_Problem details_.
Reproduce the listing verbatim, from the line containing "left in Step 1" through the line containing "(x=17, y=58)", inclusive.
═══ Given information ═══
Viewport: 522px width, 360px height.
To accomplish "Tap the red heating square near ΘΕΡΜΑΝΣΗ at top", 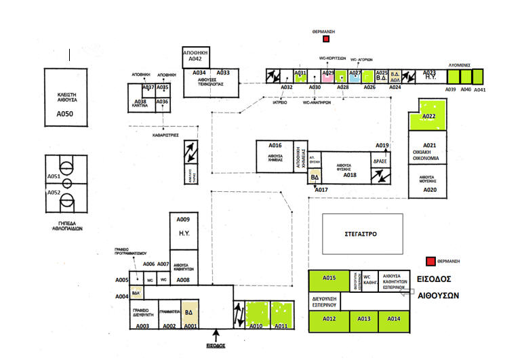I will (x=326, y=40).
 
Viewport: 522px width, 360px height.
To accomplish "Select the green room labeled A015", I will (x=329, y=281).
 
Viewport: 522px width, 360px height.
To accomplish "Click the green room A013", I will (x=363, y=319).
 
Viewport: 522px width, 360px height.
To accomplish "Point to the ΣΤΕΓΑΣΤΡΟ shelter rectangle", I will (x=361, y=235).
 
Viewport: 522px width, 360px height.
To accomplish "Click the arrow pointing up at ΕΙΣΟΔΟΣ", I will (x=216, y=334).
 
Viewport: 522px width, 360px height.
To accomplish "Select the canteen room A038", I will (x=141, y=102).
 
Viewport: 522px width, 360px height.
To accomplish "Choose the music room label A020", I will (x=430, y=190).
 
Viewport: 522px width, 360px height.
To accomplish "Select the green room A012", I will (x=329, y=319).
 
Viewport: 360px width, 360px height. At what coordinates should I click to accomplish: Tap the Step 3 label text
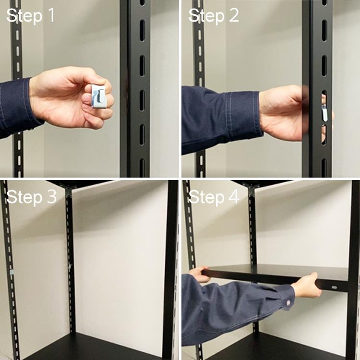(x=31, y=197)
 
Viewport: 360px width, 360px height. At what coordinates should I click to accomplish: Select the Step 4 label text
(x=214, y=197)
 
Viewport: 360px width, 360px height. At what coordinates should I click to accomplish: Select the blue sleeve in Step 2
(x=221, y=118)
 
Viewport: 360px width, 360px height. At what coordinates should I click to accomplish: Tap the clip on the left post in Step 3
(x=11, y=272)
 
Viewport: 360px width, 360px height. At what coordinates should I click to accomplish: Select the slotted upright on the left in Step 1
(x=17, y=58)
═══
═══ Given information ═══
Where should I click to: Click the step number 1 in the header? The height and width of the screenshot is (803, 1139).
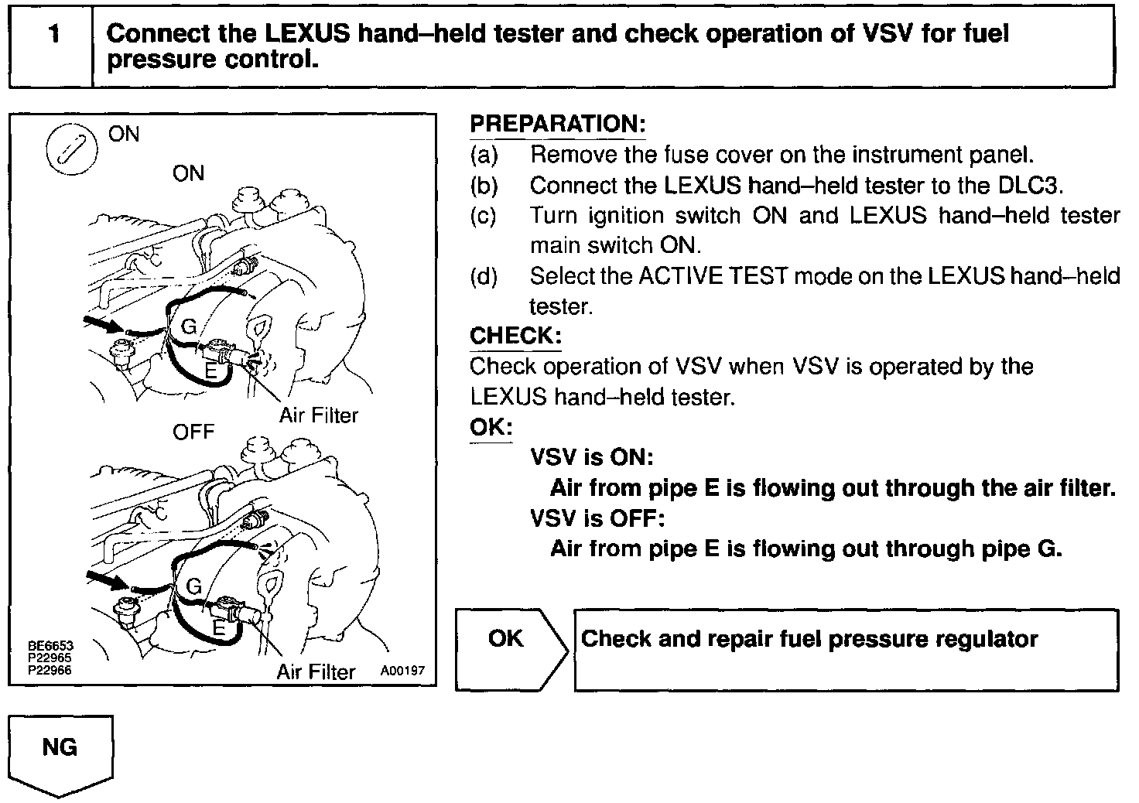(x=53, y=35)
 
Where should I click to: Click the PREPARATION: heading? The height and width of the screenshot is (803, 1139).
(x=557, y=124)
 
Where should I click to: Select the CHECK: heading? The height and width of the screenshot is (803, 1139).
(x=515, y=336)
═══
_Correct result_.
Viewport: 360px width, 360px height. At what coordinates should I click to accomplish: Select the slotted upright on the left in Step 1
(x=17, y=58)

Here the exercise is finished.